# INSTRUCTIONS FOR THE TASK
The lines to reproduce from the material below are those from the one containing "日産キャラバンNV350専門店 ボディーライン (2149, 1571)" through the one containing "ログアウト (938, 1571)", both included; write them out exactly and add nothing.

# EXERCISE MATERIAL
============================================================

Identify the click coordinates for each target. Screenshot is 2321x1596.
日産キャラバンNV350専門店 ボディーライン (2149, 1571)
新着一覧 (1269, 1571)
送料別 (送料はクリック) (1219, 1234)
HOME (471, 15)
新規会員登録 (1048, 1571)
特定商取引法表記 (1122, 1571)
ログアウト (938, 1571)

============================================================

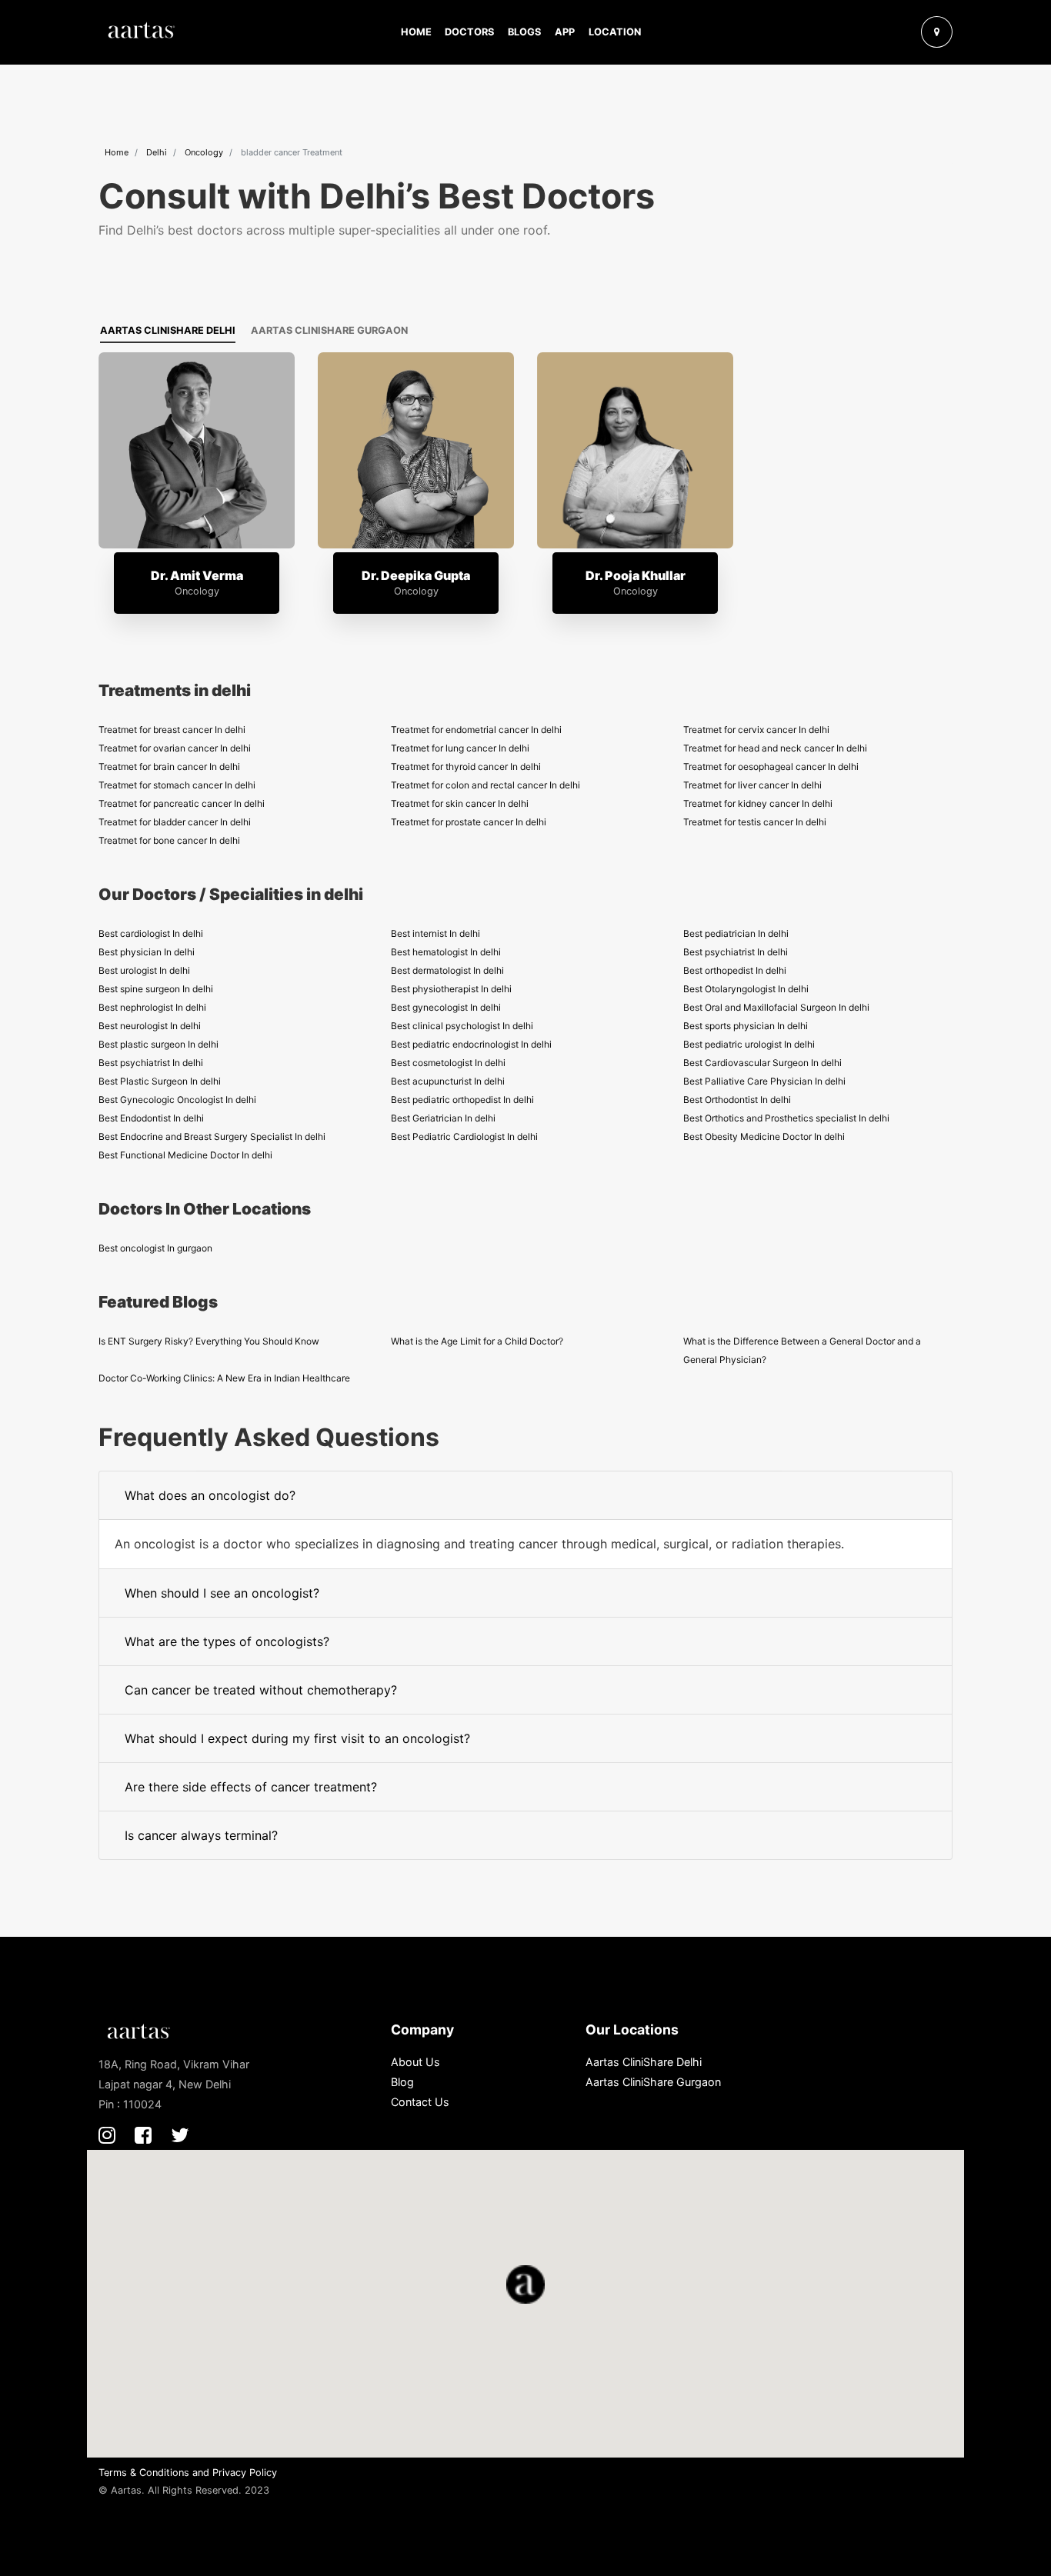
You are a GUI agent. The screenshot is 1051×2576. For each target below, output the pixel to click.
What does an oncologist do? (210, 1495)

============================================================

# RESPONSE AREA
日産キャラバンNV350専門店 ボディーライン (2149, 1571)
新着一覧 (1269, 1571)
送料別 (送料はクリック) (1219, 1234)
HOME (471, 15)
新規会員登録 (1048, 1571)
特定商取引法表記 (1122, 1571)
ログアウト (938, 1571)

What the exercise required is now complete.